* Task details
Each line of the data should be given again exactly.

___

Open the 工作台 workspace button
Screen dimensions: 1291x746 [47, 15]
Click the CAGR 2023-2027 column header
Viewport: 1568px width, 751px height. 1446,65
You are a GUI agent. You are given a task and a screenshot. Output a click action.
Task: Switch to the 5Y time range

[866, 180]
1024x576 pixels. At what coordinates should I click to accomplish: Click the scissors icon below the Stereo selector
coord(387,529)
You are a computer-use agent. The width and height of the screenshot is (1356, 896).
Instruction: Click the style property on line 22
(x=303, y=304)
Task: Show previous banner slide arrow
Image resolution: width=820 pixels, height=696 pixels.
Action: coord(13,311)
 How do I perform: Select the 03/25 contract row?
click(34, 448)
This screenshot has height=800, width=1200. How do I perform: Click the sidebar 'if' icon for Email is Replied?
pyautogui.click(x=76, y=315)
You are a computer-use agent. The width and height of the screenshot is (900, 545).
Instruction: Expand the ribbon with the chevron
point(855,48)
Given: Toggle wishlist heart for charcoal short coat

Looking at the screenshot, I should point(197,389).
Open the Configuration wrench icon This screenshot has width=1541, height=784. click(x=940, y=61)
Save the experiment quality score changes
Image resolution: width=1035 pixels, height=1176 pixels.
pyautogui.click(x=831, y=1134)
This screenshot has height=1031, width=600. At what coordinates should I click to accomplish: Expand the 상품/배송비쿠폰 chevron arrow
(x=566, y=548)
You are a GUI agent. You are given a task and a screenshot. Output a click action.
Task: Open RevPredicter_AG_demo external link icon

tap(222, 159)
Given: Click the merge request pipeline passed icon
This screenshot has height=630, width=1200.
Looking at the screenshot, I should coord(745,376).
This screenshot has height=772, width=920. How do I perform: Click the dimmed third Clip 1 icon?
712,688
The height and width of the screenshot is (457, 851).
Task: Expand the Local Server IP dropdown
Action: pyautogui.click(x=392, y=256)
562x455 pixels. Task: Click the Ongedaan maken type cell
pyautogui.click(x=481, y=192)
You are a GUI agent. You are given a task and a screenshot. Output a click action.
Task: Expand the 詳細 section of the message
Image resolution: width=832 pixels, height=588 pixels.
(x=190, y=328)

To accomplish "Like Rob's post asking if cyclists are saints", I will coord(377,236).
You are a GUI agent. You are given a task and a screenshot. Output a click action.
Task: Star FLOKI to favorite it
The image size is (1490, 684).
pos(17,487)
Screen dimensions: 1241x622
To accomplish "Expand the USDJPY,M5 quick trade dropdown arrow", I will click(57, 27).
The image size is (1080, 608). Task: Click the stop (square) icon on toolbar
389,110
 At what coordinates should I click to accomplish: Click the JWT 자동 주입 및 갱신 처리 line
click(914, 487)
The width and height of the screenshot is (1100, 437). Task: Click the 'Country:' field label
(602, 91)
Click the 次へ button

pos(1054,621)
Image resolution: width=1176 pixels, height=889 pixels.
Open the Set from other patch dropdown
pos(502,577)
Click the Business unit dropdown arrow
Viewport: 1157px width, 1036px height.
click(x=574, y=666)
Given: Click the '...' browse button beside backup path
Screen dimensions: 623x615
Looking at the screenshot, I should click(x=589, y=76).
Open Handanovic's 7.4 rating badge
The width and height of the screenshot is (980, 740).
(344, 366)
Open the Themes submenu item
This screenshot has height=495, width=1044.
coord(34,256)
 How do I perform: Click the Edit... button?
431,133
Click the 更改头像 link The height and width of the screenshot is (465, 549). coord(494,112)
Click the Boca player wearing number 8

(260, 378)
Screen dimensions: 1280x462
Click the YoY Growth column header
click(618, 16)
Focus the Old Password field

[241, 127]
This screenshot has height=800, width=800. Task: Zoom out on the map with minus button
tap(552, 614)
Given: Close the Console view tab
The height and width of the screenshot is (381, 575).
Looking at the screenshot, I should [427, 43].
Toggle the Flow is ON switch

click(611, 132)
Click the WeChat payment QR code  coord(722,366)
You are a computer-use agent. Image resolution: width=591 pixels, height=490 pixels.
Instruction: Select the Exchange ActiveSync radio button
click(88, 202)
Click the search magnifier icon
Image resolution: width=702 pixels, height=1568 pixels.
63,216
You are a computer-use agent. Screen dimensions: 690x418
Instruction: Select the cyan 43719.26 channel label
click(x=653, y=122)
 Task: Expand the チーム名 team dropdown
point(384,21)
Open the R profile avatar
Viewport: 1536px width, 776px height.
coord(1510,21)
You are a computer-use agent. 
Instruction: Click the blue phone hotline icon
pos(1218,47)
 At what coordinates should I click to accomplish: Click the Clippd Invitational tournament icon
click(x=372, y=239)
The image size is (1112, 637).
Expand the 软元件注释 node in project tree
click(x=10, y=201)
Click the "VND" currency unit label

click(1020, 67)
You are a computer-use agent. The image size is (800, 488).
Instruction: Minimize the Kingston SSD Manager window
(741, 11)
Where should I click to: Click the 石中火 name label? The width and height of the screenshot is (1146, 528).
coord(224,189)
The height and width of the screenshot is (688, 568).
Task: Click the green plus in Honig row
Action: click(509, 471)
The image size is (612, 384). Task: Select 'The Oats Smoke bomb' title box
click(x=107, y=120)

___

* Output
Open the 工作台 workspace button
Screen dimensions: 1291x746 [47, 15]
Click the CAGR 2023-2027 column header
Viewport: 1568px width, 751px height. 1446,65
You are a GUI agent. You are given a task and a screenshot. Output a click action.
Task: Switch to the 5Y time range

[866, 180]
1024x576 pixels. At what coordinates should I click to accomplish: Click the scissors icon below the Stereo selector
coord(387,529)
You are a computer-use agent. The width and height of the screenshot is (1356, 896).
Instruction: Click the style property on line 22
(x=303, y=304)
Task: Show previous banner slide arrow
Image resolution: width=820 pixels, height=696 pixels.
Action: coord(13,311)
 How do I perform: Select the 03/25 contract row?
click(34, 448)
This screenshot has height=800, width=1200. How do I perform: Click the sidebar 'if' icon for Email is Replied?
pyautogui.click(x=76, y=315)
You are a computer-use agent. The width and height of the screenshot is (900, 545).
Instruction: Expand the ribbon with the chevron
point(855,48)
Given: Toggle wishlist heart for charcoal short coat

Looking at the screenshot, I should point(197,389).
Open the Configuration wrench icon This screenshot has width=1541, height=784. click(x=940, y=61)
Save the experiment quality score changes
Image resolution: width=1035 pixels, height=1176 pixels.
pyautogui.click(x=831, y=1134)
This screenshot has height=1031, width=600. At what coordinates should I click to accomplish: Expand the 상품/배송비쿠폰 chevron arrow
(x=566, y=548)
You are a GUI agent. You are given a task and a screenshot. Output a click action.
Task: Open RevPredicter_AG_demo external link icon

tap(222, 159)
Given: Click the merge request pipeline passed icon
This screenshot has height=630, width=1200.
Looking at the screenshot, I should coord(745,376).
This screenshot has height=772, width=920. How do I perform: Click the dimmed third Clip 1 icon?
712,688
The height and width of the screenshot is (457, 851).
Task: Expand the Local Server IP dropdown
Action: pyautogui.click(x=392, y=256)
562x455 pixels. Task: Click the Ongedaan maken type cell
pyautogui.click(x=481, y=192)
You are a GUI agent. You are given a task and a screenshot. Output a click action.
Task: Expand the 詳細 section of the message
Image resolution: width=832 pixels, height=588 pixels.
(x=190, y=328)

To accomplish "Like Rob's post asking if cyclists are saints", I will coord(377,236).
You are a GUI agent. You are given a task and a screenshot. Output a click action.
Task: Star FLOKI to favorite it
The image size is (1490, 684).
pos(17,487)
Screen dimensions: 1241x622
To accomplish "Expand the USDJPY,M5 quick trade dropdown arrow", I will click(57, 27).
The image size is (1080, 608). Task: Click the stop (square) icon on toolbar
389,110
 At what coordinates should I click to accomplish: Click the JWT 자동 주입 및 갱신 처리 line
click(914, 487)
The width and height of the screenshot is (1100, 437). Task: Click the 'Country:' field label
(602, 91)
Click the 次へ button

pos(1054,621)
Image resolution: width=1176 pixels, height=889 pixels.
Open the Set from other patch dropdown
pos(502,577)
Click the Business unit dropdown arrow
Viewport: 1157px width, 1036px height.
click(x=574, y=666)
Given: Click the '...' browse button beside backup path
Screen dimensions: 623x615
Looking at the screenshot, I should click(x=589, y=76).
Open Handanovic's 7.4 rating badge
The width and height of the screenshot is (980, 740).
(344, 366)
Open the Themes submenu item
This screenshot has height=495, width=1044.
coord(34,256)
 How do I perform: Click the Edit... button?
431,133
Click the 更改头像 link The height and width of the screenshot is (465, 549). coord(494,112)
Click the Boca player wearing number 8

(260, 378)
Screen dimensions: 1280x462
Click the YoY Growth column header
click(618, 16)
Focus the Old Password field

[241, 127]
This screenshot has height=800, width=800. Task: Zoom out on the map with minus button
tap(552, 614)
Given: Close the Console view tab
The height and width of the screenshot is (381, 575).
Looking at the screenshot, I should [427, 43].
Toggle the Flow is ON switch

click(611, 132)
Click the WeChat payment QR code  coord(722,366)
You are a computer-use agent. Image resolution: width=591 pixels, height=490 pixels.
Instruction: Select the Exchange ActiveSync radio button
click(88, 202)
Click the search magnifier icon
Image resolution: width=702 pixels, height=1568 pixels.
63,216
You are a computer-use agent. Screen dimensions: 690x418
Instruction: Select the cyan 43719.26 channel label
click(x=653, y=122)
 Task: Expand the チーム名 team dropdown
point(384,21)
Open the R profile avatar
Viewport: 1536px width, 776px height.
coord(1510,21)
You are a computer-use agent. 
Instruction: Click the blue phone hotline icon
pos(1218,47)
 At what coordinates should I click to accomplish: Click the Clippd Invitational tournament icon
click(x=372, y=239)
The image size is (1112, 637).
Expand the 软元件注释 node in project tree
click(x=10, y=201)
Click the "VND" currency unit label

click(1020, 67)
You are a computer-use agent. The image size is (800, 488).
Instruction: Minimize the Kingston SSD Manager window
(741, 11)
Where should I click to: Click the 石中火 name label? The width and height of the screenshot is (1146, 528).
coord(224,189)
The height and width of the screenshot is (688, 568).
Task: Click the green plus in Honig row
Action: click(509, 471)
The image size is (612, 384). Task: Select 'The Oats Smoke bomb' title box
click(x=107, y=120)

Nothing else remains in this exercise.